I am working on a ticketing system where user can buy tickets for events. For these events info we are relying on different suppliers feed. Here the problem is each supplier would call each event in a different way but there will be some similarity.
So before inserting any event info into a table I need to find out are there any events with similar shows. If there are any similar events, we have some more filter mechanism where we would be checking the venue, dates and etc.
To find out the similar events at first step I am doing the following.
Splitting the new event name into string array (using cursor). Looping through every item and finding the events with similar name (using like). And inserting all those records into a temp table.
DECLARE @TmpTable TABLE (ProductHeaderID int, Name varchar(200))
DECLARE @TmpAddress TABLE (AddressId int)
DECLARE @Item Varchar(100)
DECLARE Items CURSOR LOCAL FOR select Item from dbo.SplitString(@ProductHeader,' ')
OPEN Items
FETCH NEXT FROM Items into @Item
WHILE @@FETCH_STATUS = 0
BEGIN
If dbo.Trim(@Item) <> '-' and dbo.Trim(@Item) <> ' ' and LEN(dbo.Trim(@Item)) > 3
Begin
--Print @Item
Insert into @TmpTable (ProductHeaderID,Name)
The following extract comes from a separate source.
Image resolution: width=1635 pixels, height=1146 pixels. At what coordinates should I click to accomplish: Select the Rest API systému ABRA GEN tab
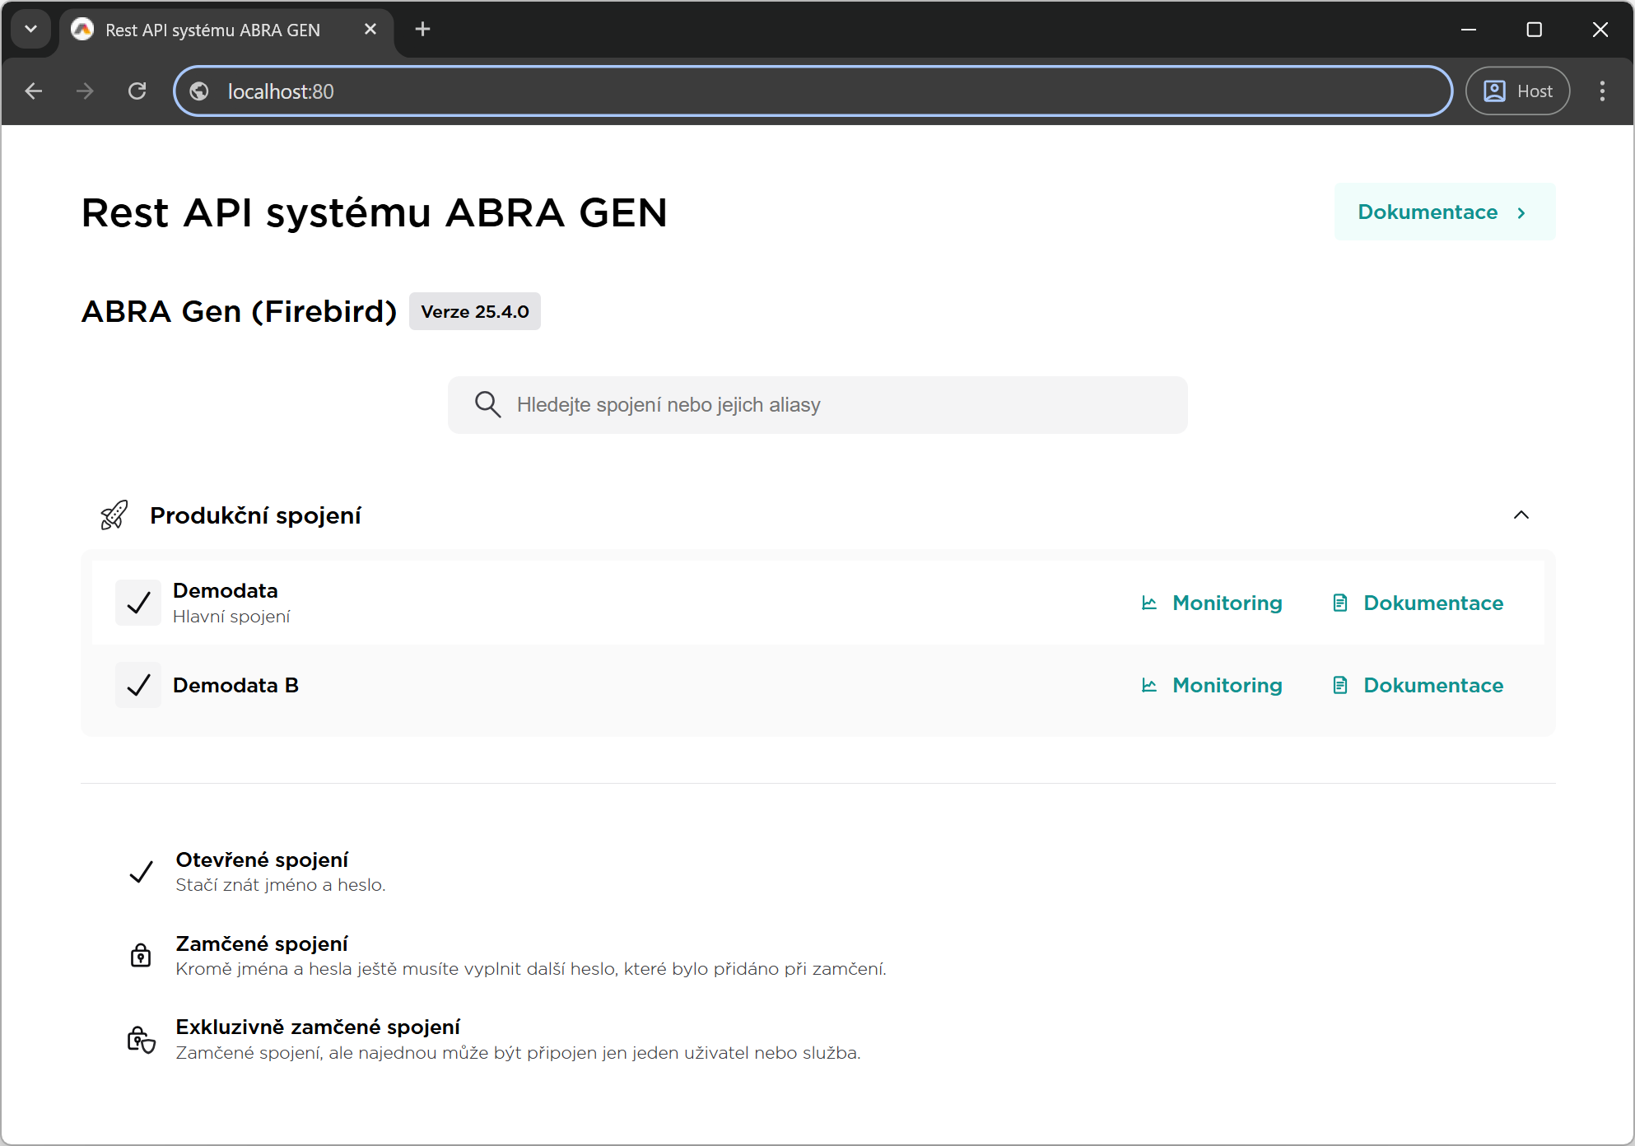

Select ProductHeaderID,Name from Product.ProductHeaderRepository
Where Name LIKE '%[^a-z]'+dbo.trim(@Item)+'[^a-z]%'
End
FETCH NEXT FROM Items into @Item
END
CLOSE Items
DEALLOCATE Items
SplitString is an user defined function which returns a table.
ALTER function [dbo].[SplitString]
(
@str nvarchar(max),
@separator char(1)
)
returns table
AS
return (
with tokens(p, a, b) AS (
select cast(1 as bigint), cast(1 as bigint), charindex(@separator, @str)
union all
select p + 1,b + 1, charindex(@separator, @str, b + 1) from tokens where b > 0
)
select p-1 ItemIndex,substring(@str, a, case when b > 0 then b-a ELSE LEN(@str) end) AS Item from tokens
);
And the Trim function is below
ALTER FUNCTION [dbo].[TRIM](@string VARCHAR(MAX))
RETURNS VARCHAR(MAX)
BEGIN
RETURN LTRIM(RTRIM(@string))
END
But performance wise above mentioned logic taking lot of time. Just for 4k records it is taking more than 10 minutes. Could somebody help me in optimizing the above.